* **THE DATA**:

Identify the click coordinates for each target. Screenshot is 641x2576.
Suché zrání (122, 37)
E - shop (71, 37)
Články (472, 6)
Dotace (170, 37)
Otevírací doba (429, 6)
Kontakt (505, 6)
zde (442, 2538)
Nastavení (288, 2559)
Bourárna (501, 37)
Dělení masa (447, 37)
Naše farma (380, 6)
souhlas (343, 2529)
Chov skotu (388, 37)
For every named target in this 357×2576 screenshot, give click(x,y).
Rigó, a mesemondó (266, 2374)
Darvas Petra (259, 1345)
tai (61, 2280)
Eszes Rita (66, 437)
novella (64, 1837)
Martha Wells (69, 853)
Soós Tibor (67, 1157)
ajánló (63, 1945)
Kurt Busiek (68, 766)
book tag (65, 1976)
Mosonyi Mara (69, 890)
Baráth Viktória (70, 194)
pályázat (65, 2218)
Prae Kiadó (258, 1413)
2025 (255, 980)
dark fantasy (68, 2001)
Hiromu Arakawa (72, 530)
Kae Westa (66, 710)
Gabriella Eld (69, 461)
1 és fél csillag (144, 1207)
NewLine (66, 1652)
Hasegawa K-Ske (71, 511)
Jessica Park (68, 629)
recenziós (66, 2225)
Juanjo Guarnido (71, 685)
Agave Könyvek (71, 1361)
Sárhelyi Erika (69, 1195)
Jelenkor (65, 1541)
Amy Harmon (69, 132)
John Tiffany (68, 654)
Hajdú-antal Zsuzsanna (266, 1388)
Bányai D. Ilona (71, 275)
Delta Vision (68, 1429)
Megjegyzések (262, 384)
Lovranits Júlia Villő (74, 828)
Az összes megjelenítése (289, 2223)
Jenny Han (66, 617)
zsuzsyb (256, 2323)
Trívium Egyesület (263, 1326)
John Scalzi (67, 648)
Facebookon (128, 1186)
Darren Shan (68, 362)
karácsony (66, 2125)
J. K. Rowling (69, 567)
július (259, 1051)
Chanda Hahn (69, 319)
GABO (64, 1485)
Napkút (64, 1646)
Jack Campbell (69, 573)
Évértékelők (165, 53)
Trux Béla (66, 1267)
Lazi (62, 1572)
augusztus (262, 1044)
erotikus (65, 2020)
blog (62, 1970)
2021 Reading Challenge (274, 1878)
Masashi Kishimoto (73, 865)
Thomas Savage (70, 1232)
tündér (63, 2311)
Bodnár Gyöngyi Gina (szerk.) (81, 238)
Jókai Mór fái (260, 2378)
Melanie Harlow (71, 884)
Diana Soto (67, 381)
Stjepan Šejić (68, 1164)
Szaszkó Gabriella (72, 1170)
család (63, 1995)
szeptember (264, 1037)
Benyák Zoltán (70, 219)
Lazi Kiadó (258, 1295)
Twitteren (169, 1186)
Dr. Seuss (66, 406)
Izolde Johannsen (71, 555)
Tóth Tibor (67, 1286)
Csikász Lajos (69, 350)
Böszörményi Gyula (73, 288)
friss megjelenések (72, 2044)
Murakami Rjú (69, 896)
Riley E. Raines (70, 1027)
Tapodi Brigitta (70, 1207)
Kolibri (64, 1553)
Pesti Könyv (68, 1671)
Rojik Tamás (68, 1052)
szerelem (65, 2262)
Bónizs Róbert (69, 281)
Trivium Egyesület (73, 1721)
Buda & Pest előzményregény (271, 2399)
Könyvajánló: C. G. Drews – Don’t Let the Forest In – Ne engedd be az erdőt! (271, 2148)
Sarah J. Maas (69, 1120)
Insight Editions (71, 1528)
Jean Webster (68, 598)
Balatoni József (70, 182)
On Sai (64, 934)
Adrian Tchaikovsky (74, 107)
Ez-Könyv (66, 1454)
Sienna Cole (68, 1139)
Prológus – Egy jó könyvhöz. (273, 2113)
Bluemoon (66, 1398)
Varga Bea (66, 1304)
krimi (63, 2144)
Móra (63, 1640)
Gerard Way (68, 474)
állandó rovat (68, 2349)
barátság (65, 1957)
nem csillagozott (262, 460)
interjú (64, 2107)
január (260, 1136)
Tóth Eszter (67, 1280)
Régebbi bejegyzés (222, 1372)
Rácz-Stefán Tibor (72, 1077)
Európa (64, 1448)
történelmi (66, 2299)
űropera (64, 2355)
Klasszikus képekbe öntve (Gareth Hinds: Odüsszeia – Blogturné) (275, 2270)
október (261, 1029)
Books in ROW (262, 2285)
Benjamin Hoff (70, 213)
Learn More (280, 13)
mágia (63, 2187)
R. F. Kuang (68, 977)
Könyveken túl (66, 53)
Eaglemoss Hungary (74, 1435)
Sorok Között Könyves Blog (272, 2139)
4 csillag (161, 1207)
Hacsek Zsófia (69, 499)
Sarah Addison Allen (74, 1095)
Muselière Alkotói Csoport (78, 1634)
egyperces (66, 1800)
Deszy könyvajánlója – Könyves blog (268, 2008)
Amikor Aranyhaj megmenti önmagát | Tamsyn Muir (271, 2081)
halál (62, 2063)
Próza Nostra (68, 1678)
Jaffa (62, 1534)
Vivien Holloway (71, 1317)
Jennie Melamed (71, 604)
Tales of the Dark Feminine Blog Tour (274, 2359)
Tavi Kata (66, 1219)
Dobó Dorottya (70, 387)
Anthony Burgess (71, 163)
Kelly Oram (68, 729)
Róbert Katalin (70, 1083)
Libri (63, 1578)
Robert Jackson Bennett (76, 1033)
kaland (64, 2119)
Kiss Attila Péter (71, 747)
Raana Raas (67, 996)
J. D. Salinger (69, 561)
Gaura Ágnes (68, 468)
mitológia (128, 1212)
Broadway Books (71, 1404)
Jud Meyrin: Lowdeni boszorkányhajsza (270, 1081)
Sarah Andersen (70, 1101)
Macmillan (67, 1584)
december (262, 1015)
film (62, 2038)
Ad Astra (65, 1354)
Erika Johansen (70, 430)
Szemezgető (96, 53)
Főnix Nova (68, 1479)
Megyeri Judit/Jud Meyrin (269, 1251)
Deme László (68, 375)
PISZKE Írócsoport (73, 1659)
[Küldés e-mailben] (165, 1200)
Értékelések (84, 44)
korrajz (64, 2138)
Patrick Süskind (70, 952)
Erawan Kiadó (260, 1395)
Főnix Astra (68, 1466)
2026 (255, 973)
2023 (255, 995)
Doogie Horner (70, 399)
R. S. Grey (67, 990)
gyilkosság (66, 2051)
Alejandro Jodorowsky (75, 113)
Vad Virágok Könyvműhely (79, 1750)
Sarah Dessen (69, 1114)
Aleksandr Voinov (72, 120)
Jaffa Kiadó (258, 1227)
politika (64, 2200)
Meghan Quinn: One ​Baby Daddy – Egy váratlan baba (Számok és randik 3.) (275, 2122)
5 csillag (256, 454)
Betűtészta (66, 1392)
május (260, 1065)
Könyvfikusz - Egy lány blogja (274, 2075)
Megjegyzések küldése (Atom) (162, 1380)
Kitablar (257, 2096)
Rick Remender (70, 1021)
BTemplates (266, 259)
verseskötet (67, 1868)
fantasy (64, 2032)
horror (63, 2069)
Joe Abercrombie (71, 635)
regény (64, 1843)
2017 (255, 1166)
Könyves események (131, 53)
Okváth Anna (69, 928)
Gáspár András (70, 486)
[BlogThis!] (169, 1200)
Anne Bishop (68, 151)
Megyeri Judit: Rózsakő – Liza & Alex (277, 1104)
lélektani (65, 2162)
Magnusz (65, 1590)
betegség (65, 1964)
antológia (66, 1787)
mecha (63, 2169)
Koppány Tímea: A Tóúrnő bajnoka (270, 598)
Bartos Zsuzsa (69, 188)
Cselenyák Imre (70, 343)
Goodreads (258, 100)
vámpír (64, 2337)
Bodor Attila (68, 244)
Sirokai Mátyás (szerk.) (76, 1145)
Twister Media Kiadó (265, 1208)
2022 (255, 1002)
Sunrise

* **TASK**: Restate the listing in full, preserving every word.

* **EXPECTED ANSWER**:
Identify the click coordinates for each target. Screenshot is 641x2576.
Suché zrání (122, 37)
E - shop (71, 37)
Články (472, 6)
Dotace (170, 37)
Otevírací doba (429, 6)
Kontakt (505, 6)
zde (442, 2538)
Nastavení (288, 2559)
Bourárna (501, 37)
Dělení masa (447, 37)
Naše farma (380, 6)
souhlas (343, 2529)
Chov skotu (388, 37)
For every named target in this 357×2576 screenshot, give click(x,y).
Rigó, a mesemondó (266, 2374)
Darvas Petra (259, 1345)
tai (61, 2280)
Eszes Rita (66, 437)
novella (64, 1837)
Martha Wells (69, 853)
Soós Tibor (67, 1157)
ajánló (63, 1945)
Kurt Busiek (68, 766)
book tag (65, 1976)
Mosonyi Mara (69, 890)
Baráth Viktória (70, 194)
pályázat (65, 2218)
Prae Kiadó (258, 1413)
2025 (255, 980)
dark fantasy (68, 2001)
Hiromu Arakawa (72, 530)
Kae Westa (66, 710)
Gabriella Eld (69, 461)
1 és fél csillag (144, 1207)
NewLine (66, 1652)
Hasegawa K-Ske (71, 511)
Jessica Park (68, 629)
recenziós (66, 2225)
Juanjo Guarnido (71, 685)
Agave Könyvek (71, 1361)
Sárhelyi Erika (69, 1195)
Jelenkor (65, 1541)
Amy Harmon (69, 132)
John Tiffany (68, 654)
Hajdú-antal Zsuzsanna (266, 1388)
Bányai D. Ilona (71, 275)
Delta Vision (68, 1429)
Megjegyzések (262, 384)
Lovranits Júlia Villő (74, 828)
Az összes megjelenítése (289, 2223)
Jenny Han (66, 617)
zsuzsyb (256, 2323)
Trívium Egyesület (263, 1326)
John Scalzi (67, 648)
Facebookon (128, 1186)
Darren Shan (68, 362)
karácsony (66, 2125)
J. K. Rowling (69, 567)
július (259, 1051)
Chanda Hahn (69, 319)
GABO (64, 1485)
Napkút (64, 1646)
Jack Campbell (69, 573)
Évértékelők (165, 53)
Trux Béla (66, 1267)
Lazi (62, 1572)
augusztus (262, 1044)
erotikus (65, 2020)
blog (62, 1970)
2021 Reading Challenge (274, 1878)
Masashi Kishimoto (73, 865)
Thomas Savage (70, 1232)
tündér (63, 2311)
Bodnár Gyöngyi Gina (szerk.) (81, 238)
Jókai Mór fái (260, 2378)
Melanie Harlow (71, 884)
Diana Soto (67, 381)
Stjepan Šejić (68, 1164)
Szaszkó Gabriella (72, 1170)
család (63, 1995)
szeptember (264, 1037)
Benyák Zoltán (70, 219)
Lazi Kiadó (258, 1295)
Twitteren (169, 1186)
Dr. Seuss (66, 406)
Izolde Johannsen (71, 555)
Tóth Tibor (67, 1286)
Csikász Lajos (69, 350)
Böszörményi Gyula (73, 288)
friss megjelenések (72, 2044)
Murakami Rjú (69, 896)
Riley E. Raines (70, 1027)
Tapodi Brigitta (70, 1207)
Kolibri (64, 1553)
Pesti Könyv (68, 1671)
Rojik Tamás (68, 1052)
szerelem (65, 2262)
Bónizs Róbert (69, 281)
Trivium Egyesület (73, 1721)
Buda & Pest előzményregény (271, 2399)
Könyvajánló: C. G. Drews – Don’t Let the Forest In – Ne engedd be az erdőt! (271, 2148)
Sarah J. Maas (69, 1120)
Insight Editions (71, 1528)
Jean Webster (68, 598)
Balatoni József (70, 182)
On Sai (64, 934)
Adrian Tchaikovsky (74, 107)
Ez-Könyv (66, 1454)
Sienna Cole (68, 1139)
Prológus – Egy jó könyvhöz. (273, 2113)
Bluemoon (66, 1398)
Varga Bea (66, 1304)
krimi (63, 2144)
Móra (63, 1640)
Gerard Way (68, 474)
állandó rovat (68, 2349)
barátság (65, 1957)
nem csillagozott (262, 460)
interjú (64, 2107)
január (260, 1136)
Tóth Eszter (67, 1280)
Régebbi bejegyzés (222, 1372)
Rácz-Stefán Tibor (72, 1077)
Európa (64, 1448)
történelmi (66, 2299)
űropera (64, 2355)
Klasszikus képekbe öntve (Gareth Hinds: Odüsszeia – Blogturné) (275, 2270)
október (261, 1029)
Books in ROW (262, 2285)
Benjamin Hoff (70, 213)
Learn More (280, 13)
mágia (63, 2187)
R. F. Kuang (68, 977)
Könyveken túl (66, 53)
Eaglemoss Hungary (74, 1435)
Sorok Között Könyves Blog (272, 2139)
4 csillag (161, 1207)
Hacsek Zsófia (69, 499)
Sarah Addison Allen (74, 1095)
Muselière Alkotói Csoport (78, 1634)
egyperces (66, 1800)
Deszy könyvajánlója – Könyves blog (268, 2008)
Amikor Aranyhaj megmenti önmagát | Tamsyn Muir (271, 2081)
halál (62, 2063)
Próza Nostra (68, 1678)
Jaffa (62, 1534)
Vivien Holloway (71, 1317)
Jennie Melamed (71, 604)
Tales of the Dark Feminine Blog Tour (274, 2359)
Tavi Kata (66, 1219)
Dobó Dorottya (70, 387)
Anthony Burgess (71, 163)
Kelly Oram (68, 729)
Róbert Katalin (70, 1083)
Libri (63, 1578)
Robert Jackson Bennett (76, 1033)
kaland (64, 2119)
Kiss Attila Péter (71, 747)
Raana Raas (67, 996)
J. D. Salinger (69, 561)
Gaura Ágnes (68, 468)
mitológia (128, 1212)
Broadway Books (71, 1404)
Jud Meyrin: Lowdeni boszorkányhajsza (270, 1081)
Sarah Andersen (70, 1101)
Macmillan (67, 1584)
december (262, 1015)
film (62, 2038)
Ad Astra (65, 1354)
Erika Johansen (70, 430)
Szemezgető (96, 53)
Főnix Nova (68, 1479)
Megyeri Judit/Jud Meyrin (269, 1251)
Deme László (68, 375)
PISZKE Írócsoport (73, 1659)
[Küldés e-mailben] (165, 1200)
Értékelések (84, 44)
korrajz (64, 2138)
Patrick Süskind (70, 952)
Erawan Kiadó (260, 1395)
Főnix Astra (68, 1466)
2026 (255, 973)
2023 (255, 995)
Doogie Horner (70, 399)
R. S. Grey (67, 990)
gyilkosság (66, 2051)
Alejandro Jodorowsky (75, 113)
Vad Virágok Könyvműhely (79, 1750)
Sarah Dessen (69, 1114)
Aleksandr Voinov (72, 120)
Jaffa Kiadó (258, 1227)
politika (64, 2200)
Meghan Quinn: One ​Baby Daddy – Egy váratlan baba (Számok és randik 3.) (275, 2122)
5 csillag (256, 454)
Betűtészta (66, 1392)
május (260, 1065)
Könyvfikusz - Egy lány blogja (274, 2075)
Megjegyzések küldése (Atom) (162, 1380)
Kitablar (257, 2096)
Rick Remender (70, 1021)
BTemplates (266, 259)
verseskötet (67, 1868)
fantasy (64, 2032)
horror (63, 2069)
Joe Abercrombie (71, 635)
regény (64, 1843)
2017 (255, 1166)
Könyves események (131, 53)
Okváth Anna (69, 928)
Gáspár András (70, 486)
[BlogThis!] (169, 1200)
Anne Bishop (68, 151)
Megyeri Judit: Rózsakő – Liza & Alex (277, 1104)
lélektani (65, 2162)
Magnusz (65, 1590)
betegség (65, 1964)
antológia (66, 1787)
mecha (63, 2169)
Koppány Tímea: A Tóúrnő bajnoka (270, 598)
Bartos Zsuzsa (69, 188)
Cselenyák Imre (70, 343)
Goodreads (258, 100)
vámpír (64, 2337)
Bodor Attila (68, 244)
Sirokai Mátyás (szerk.) (76, 1145)
Twister Media Kiadó (265, 1208)
2022 (255, 1002)
Sunrise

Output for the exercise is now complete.